Friday, April 11, 2008

Annapurna Circuit






It is day 17 of my trek and I have taken a rest day in Jomsom.
For the past 16 days, my feet have led me through snow-capped mountains, desert valleys, fir and pine forests covered in snow (winter wonderlands!) and gorgeous old stone villages. I have passed countless mani wheels and mani walls, crossed many crazy rocking suspension bridges over tumultuous rivers, seen frozen waterfalls, yaks grazing, blue glaciers suspended over mountain-tops, and slid down scree slopes, snow and mud paths.
In villages along the way I have played guitar against the mountain backdrop, eaten dahl bhat, apple pie, chocolate walnut cake (divine!), vegie burger and vegie lasgania (sic) and bathed from buckets of hot water in freezing cold bathrooms with the wind blowing through open windows. I have witnessed a spontaneous sleeping bag stuffing competition, participated in a rather heated snow fight, watched the film 'Caravan' ("I am Tinle, I conquer passes!") in a freezing and tiny cinema, watched amazing sunrises and sunsets and gone to bed before 8pm just about every day.
I have had belly sickness, blisters, headaches, shortness of breath and have visited doctors of the Himalayan Rescue Association at both Manang and Thorung Base Camp.
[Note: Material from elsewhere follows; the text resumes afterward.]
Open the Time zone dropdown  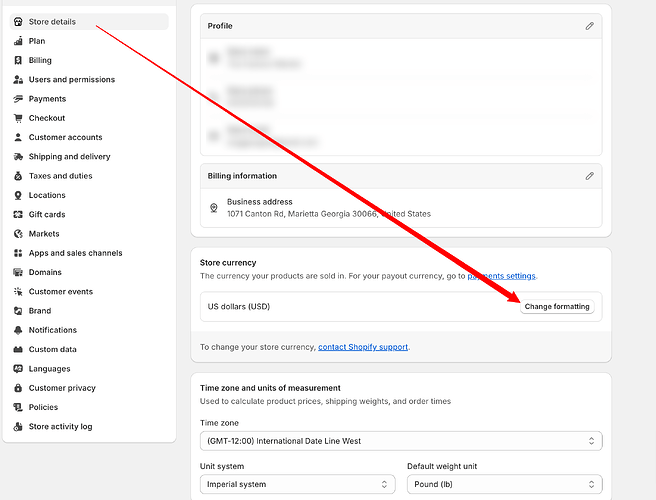coord(400,441)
The day before yesterday, I crossed the Thorung La Pass, which is about as high as you can walk without climbing a mountain, at 5416 metres (2 1/2 Mount Kosciuszkos). After reading a lot of information about altitude sickness and hearing an information talk given by the Himalayan Rescue Association, I was super conscious (to the point of paranoia) of the symptoms, however I crossed the pass with the help of a local porter and little more than shortness of breath and a teensy headache. It was a damn hard slog up the scree slope then through snow up and down a series of false summits, especially with so little oxygen available. After the pass, we had to race down as the boys (Darryl and Benny) were both in bad shape with headache, nausea, blueness of lips, lethargy and vomiting. We decended 1600 meters (oooh, knees) to Muktinath where we fell ravenously on steaming dahl bhat and hot tea.